To use this option run the command with the `--overlay=<dir>` option.
For example: `./src/script/build-with-container.py -b build.inner
--overlay-dir build.ovr`. This will create a directory
`build.ovr/content` automatically and all new files will appear there.
For example the build directory will appear at
`build.ovr/content/build.inner`.
To use the temporary overlay use a `-` as the directory name. For
example: `./src/script/build-with-container.py -b build.inner
--overlay-dir -`
John Mulligan [Thu, 20 Feb 2025 14:50:49 +0000 (09:50 -0500)]
script/build-with-container: skip dnf cache dir volume mounts on docker
When using docker the --volume option is not available during build
(docker [buildx] build), unlike podman. Since passing these volumes must
be conditional on them being set up I see no way to handle this short of
just disabling the option on docker. Log the fact that it's being
skipped - the only other issue is that we pointlessly set up some dirs
and the build may be a bit slower.
John Mulligan [Wed, 19 Feb 2025 18:20:36 +0000 (13:20 -0500)]
script/build-with-container: remove default --volume arg from ctr build
On the original github pr #59841 user fayak kindly informed us that the
--volume option was not supported by docker build. Since this section
was a leftover from a previous way of constructing the builder image and
was no longer needed we simply removed it.
John Mulligan [Wed, 19 Feb 2025 18:20:01 +0000 (13:20 -0500)]
script/build-with-container.py: build builder image with --pull=always
Construct the builder image using the --pull=always flag to initiate a
pull of the base image (centos, ubuntu, etc) in order to avoid using a
stale base image. Since the script automatically (by default) avoids
building if a matching tag is in local container storage it is handy to
use a fresh base when it *is* time to build something. Otherwise, you
end up in a situation like I sometimes do - using a months old base
unintentionally.
John Mulligan [Fri, 14 Feb 2025 19:50:42 +0000 (14:50 -0500)]

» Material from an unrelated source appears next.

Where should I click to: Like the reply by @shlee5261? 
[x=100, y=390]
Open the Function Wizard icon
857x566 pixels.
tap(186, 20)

script/build-with-container: add a common packages target
Add a `packages` target to build-with-container.py that requests a build
of packages, whatever package type is native to the distro selected.
For example `./src/script/build-with-container.py -d ubuntu22.04 -e
packages` will automatically select a deb packages build where
`./src/script/build-with-container.py -d centos9 -e packages` will
trigger rpm packages to be built. The underlying package-type specific
targets remain unchanged.
John Mulligan [Fri, 14 Feb 2025 16:44:35 +0000 (11:44 -0500)]
script/build-with-container: support custom tag suffixes
Previously, one could use the `--tag` option to completely override the
container tag generated by the script. However, there are cases where
one may want to add information to the tag rather than override it.
Allow the tag value to start with a plus (+) character that indicates
that the remainder of the string is to be suffixed to the generated tag.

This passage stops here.